__Work required__. Reproduce verbatim the items from the line containing "Open the Entire Support Site dropdown" through the line containing "pos(180,48)", including both of those lines.

>> START

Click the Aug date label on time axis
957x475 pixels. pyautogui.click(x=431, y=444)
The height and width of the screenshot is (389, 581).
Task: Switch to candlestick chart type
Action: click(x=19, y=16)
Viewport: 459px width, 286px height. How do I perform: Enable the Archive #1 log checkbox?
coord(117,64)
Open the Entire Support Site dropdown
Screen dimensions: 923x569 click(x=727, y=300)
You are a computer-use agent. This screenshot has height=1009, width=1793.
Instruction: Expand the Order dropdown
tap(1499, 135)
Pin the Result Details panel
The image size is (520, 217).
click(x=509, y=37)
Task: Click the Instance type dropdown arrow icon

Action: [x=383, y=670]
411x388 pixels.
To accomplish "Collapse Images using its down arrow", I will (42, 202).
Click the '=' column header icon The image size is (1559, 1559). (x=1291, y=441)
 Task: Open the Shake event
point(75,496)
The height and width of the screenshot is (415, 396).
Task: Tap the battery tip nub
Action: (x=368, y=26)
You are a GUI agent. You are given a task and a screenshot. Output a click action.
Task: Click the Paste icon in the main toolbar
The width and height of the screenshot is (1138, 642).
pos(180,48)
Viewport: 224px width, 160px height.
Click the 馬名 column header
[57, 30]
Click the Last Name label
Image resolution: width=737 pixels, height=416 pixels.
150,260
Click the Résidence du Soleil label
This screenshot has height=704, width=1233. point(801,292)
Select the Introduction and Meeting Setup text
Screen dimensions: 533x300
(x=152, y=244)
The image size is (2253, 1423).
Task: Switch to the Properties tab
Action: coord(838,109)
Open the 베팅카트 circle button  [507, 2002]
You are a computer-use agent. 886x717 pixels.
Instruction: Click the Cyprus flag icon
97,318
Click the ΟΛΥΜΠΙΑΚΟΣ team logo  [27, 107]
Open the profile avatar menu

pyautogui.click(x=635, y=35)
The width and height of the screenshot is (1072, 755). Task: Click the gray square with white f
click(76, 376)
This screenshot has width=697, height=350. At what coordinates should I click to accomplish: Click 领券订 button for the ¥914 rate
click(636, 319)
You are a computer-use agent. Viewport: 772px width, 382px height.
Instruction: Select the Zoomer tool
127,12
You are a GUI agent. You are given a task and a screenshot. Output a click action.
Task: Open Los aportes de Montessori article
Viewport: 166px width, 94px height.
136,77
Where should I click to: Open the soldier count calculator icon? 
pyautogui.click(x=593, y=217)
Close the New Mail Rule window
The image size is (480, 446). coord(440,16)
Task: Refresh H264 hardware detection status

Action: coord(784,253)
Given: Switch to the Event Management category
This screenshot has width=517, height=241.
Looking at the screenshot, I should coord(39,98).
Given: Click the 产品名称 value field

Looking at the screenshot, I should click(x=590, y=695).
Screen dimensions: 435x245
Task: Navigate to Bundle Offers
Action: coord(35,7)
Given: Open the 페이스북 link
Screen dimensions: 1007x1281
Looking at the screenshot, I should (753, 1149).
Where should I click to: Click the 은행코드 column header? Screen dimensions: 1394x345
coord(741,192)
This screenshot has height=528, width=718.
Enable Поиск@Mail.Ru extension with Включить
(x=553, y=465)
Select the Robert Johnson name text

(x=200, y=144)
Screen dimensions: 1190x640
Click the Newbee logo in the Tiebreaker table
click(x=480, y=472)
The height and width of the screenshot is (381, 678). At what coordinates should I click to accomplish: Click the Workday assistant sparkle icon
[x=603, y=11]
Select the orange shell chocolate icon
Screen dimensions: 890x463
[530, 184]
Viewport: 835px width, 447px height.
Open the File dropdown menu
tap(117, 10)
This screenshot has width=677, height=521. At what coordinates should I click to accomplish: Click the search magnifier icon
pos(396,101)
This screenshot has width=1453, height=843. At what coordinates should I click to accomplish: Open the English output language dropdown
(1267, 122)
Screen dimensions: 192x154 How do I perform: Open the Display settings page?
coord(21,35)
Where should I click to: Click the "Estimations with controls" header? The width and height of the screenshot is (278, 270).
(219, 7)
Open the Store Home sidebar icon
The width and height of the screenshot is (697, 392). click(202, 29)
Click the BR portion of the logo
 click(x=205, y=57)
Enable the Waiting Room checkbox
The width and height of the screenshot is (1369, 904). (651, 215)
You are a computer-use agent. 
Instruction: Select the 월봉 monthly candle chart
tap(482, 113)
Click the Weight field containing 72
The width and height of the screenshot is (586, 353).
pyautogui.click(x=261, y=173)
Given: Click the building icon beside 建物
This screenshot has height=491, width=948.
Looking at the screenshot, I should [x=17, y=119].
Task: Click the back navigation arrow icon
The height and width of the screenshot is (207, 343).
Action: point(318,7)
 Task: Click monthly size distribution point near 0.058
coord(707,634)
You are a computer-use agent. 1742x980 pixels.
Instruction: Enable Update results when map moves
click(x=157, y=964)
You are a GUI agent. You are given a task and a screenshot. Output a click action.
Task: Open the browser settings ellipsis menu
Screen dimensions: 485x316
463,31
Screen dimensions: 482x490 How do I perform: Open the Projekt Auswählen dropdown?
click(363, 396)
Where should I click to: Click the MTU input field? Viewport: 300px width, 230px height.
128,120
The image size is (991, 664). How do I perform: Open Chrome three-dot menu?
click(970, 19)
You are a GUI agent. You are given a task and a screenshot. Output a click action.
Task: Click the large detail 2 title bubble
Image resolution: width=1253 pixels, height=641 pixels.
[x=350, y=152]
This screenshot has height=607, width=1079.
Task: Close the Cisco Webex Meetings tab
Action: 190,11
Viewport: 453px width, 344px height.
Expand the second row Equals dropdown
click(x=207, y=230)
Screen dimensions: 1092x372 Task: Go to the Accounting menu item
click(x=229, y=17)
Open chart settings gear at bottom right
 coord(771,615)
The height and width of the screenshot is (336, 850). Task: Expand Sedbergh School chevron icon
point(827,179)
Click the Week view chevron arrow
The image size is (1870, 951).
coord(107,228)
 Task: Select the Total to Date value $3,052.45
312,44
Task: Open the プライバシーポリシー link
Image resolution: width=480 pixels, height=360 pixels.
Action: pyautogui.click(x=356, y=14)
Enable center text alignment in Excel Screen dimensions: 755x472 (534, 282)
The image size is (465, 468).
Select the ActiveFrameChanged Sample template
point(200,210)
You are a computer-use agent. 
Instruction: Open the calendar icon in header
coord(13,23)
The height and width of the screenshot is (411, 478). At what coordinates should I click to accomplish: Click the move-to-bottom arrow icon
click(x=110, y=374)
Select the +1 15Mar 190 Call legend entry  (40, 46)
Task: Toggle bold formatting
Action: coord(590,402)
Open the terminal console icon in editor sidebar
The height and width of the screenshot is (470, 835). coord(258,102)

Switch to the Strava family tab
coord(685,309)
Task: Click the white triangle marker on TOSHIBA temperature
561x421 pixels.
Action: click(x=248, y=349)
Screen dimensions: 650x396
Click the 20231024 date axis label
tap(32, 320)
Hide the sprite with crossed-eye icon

>> END

__In response__.
Open the Entire Support Site dropdown
Screen dimensions: 923x569 click(x=727, y=300)
You are a computer-use agent. This screenshot has height=1009, width=1793.
Instruction: Expand the Order dropdown
tap(1499, 135)
Pin the Result Details panel
The image size is (520, 217).
click(x=509, y=37)
Task: Click the Instance type dropdown arrow icon

Action: [x=383, y=670]
411x388 pixels.
To accomplish "Collapse Images using its down arrow", I will (42, 202).
Click the '=' column header icon The image size is (1559, 1559). (x=1291, y=441)
 Task: Open the Shake event
point(75,496)
The height and width of the screenshot is (415, 396).
Task: Tap the battery tip nub
Action: (x=368, y=26)
You are a GUI agent. You are given a task and a screenshot. Output a click action.
Task: Click the Paste icon in the main toolbar
The width and height of the screenshot is (1138, 642).
pos(180,48)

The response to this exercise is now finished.